Peruzzi Pierpaolo, Puente Erika, Bergese Sergio, Chiocca E Antonio
Department of Neurological Surgery, The Ohio State University College of Medicine and James Cancer Hospital, N-1017 Doan Hall, 410 West Tenth Avenue, Columbus, OH 43210, USA.
Acta Neurochir Suppl. 2011;109:43-8. doi: 10.1007/978-3-211-99651-5_7.
Both awake craniotomy under conscious sedation and use of intraoperative MRI can increase the efficiency and safety of glioma resections. In contrast to craniotomies under general anesthesia, neurosurgery under conscious sedation requires several changes to the routine operative setup when performed in the ioMRI environment. This work reports our experience with awake craniotomies under conscious sedation using ioMRI. Seven patients underwent awake-craniotomies for resection of supratentorial gliomas using ioMRI at the Ohio State University Medical Center and James Cancer Hospital by a single surgeon. ioMRI can be safely employed in patients who are undergoing craniotomies under conscious sedation.
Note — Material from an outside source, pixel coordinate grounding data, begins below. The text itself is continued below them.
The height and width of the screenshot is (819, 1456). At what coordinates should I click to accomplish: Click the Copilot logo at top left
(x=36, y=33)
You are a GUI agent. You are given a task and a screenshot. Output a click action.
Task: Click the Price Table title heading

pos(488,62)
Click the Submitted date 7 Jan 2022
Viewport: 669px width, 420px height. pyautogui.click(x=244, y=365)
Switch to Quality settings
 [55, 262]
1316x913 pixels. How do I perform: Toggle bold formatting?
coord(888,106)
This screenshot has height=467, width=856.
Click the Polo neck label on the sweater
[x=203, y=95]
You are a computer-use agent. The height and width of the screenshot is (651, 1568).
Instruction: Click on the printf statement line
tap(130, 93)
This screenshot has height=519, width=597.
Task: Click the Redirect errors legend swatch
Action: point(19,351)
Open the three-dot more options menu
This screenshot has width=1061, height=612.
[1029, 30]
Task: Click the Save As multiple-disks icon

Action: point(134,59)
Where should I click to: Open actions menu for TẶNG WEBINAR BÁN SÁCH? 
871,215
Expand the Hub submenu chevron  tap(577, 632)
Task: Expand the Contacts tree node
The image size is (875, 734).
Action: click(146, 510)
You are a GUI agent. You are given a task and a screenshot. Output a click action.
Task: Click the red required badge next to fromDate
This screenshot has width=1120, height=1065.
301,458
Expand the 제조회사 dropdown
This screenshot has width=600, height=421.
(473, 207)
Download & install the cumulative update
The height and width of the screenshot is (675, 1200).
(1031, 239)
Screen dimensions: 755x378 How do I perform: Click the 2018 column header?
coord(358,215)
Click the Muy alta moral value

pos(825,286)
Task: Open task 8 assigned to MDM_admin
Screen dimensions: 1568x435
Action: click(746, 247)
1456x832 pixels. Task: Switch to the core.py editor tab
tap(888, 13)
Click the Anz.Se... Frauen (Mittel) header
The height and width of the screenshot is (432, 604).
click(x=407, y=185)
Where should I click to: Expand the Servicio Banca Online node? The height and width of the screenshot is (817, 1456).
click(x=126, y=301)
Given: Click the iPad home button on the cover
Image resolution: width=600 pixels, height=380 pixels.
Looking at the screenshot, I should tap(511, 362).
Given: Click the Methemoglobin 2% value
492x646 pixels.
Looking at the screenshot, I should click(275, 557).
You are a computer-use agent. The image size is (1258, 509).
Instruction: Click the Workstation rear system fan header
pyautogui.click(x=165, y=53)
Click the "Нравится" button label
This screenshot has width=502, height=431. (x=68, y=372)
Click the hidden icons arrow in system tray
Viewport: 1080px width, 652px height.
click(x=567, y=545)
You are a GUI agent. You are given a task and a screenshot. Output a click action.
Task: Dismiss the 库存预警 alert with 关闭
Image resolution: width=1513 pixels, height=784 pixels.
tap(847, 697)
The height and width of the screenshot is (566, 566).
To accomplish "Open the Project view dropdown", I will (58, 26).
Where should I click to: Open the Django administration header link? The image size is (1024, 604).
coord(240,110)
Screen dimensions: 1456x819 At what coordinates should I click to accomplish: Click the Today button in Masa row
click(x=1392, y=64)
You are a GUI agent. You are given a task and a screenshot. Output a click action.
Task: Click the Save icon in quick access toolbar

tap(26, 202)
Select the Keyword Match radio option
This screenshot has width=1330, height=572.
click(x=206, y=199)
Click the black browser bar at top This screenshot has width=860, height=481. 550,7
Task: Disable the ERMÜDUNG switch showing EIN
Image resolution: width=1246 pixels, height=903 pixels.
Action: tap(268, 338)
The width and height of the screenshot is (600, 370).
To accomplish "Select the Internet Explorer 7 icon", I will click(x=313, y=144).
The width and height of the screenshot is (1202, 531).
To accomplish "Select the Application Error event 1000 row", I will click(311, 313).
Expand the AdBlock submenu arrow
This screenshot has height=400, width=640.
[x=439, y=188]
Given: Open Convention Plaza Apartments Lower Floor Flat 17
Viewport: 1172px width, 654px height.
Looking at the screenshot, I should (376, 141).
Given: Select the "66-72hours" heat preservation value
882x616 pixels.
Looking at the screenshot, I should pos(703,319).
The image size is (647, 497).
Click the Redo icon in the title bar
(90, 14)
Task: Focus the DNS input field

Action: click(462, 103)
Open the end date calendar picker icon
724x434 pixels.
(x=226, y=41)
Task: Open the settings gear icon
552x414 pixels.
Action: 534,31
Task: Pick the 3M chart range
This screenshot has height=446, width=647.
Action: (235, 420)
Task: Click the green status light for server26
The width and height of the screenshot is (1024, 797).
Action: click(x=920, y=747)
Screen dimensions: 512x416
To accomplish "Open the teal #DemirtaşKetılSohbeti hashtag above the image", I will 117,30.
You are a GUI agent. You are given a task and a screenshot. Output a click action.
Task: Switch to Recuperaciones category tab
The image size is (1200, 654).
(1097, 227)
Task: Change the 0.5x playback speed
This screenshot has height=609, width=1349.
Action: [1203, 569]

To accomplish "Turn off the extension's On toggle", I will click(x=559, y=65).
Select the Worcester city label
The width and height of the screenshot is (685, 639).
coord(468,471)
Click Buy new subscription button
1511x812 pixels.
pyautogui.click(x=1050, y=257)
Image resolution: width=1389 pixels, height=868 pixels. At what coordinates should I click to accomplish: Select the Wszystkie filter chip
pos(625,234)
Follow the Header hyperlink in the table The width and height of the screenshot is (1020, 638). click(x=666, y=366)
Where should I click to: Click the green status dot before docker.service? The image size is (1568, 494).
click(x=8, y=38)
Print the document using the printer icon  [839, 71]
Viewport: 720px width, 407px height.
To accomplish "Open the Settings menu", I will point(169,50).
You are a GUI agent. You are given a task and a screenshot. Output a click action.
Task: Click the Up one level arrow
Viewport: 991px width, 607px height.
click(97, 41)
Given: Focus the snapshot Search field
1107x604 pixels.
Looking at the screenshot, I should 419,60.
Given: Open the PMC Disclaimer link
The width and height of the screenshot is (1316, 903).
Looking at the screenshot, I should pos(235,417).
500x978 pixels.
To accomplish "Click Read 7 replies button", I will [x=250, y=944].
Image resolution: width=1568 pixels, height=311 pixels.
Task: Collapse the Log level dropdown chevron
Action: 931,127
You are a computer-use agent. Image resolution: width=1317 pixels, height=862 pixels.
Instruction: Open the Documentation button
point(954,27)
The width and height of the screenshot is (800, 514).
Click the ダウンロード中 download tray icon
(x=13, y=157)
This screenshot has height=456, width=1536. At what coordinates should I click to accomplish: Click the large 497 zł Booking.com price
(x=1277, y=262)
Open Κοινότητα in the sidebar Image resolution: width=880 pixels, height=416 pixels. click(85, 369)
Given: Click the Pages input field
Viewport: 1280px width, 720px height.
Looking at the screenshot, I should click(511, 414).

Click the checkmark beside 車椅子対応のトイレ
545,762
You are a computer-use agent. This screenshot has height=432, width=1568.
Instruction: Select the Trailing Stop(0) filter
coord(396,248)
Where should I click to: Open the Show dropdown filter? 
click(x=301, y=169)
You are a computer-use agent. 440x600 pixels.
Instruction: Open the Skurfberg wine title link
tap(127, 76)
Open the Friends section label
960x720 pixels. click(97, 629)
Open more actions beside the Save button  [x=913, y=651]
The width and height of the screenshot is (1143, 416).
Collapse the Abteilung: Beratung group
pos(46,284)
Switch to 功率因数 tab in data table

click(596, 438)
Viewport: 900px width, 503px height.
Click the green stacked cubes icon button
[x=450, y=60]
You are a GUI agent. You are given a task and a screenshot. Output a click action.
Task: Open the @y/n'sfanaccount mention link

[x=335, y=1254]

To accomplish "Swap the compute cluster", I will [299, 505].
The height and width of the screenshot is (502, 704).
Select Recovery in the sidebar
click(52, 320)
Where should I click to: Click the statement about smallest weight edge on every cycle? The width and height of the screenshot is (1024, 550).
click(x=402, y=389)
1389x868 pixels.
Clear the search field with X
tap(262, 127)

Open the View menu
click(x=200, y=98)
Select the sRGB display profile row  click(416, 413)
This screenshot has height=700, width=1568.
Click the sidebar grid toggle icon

Particularly important is the evaluation by the anesthesiologist whether the patient is a good candidate to sustain a likely longer than average procedure in a setting where his active cooperation is not only required, but also the essential aspect of this procedure.
清醒镇静下的开颅手术和术中磁共振成像(MRI)的使用均可提高胶质瘤切除术的效率和安全性。与全身麻醉下的开颅手术不同,在术中MRI环境下进行清醒镇静下的神经外科手术时,常规手术设置需要进行一些改变。本文报告了我们在术中MRI环境下进行清醒镇静下开颅手术的经验。俄亥俄州立大学医学中心和詹姆斯癌症医院的一位外科医生为7例患者在术中MRI引导下进行了清醒开颅手术,以切除幕上胶质瘤。术中MRI可安全用于清醒镇静下接受开颅手术的患者。特别重要的是,麻醉医生要评估患者是否适合在不仅需要其积极配合而且这是该手术关键环节的情况下,接受可能比平均时间更长的手术。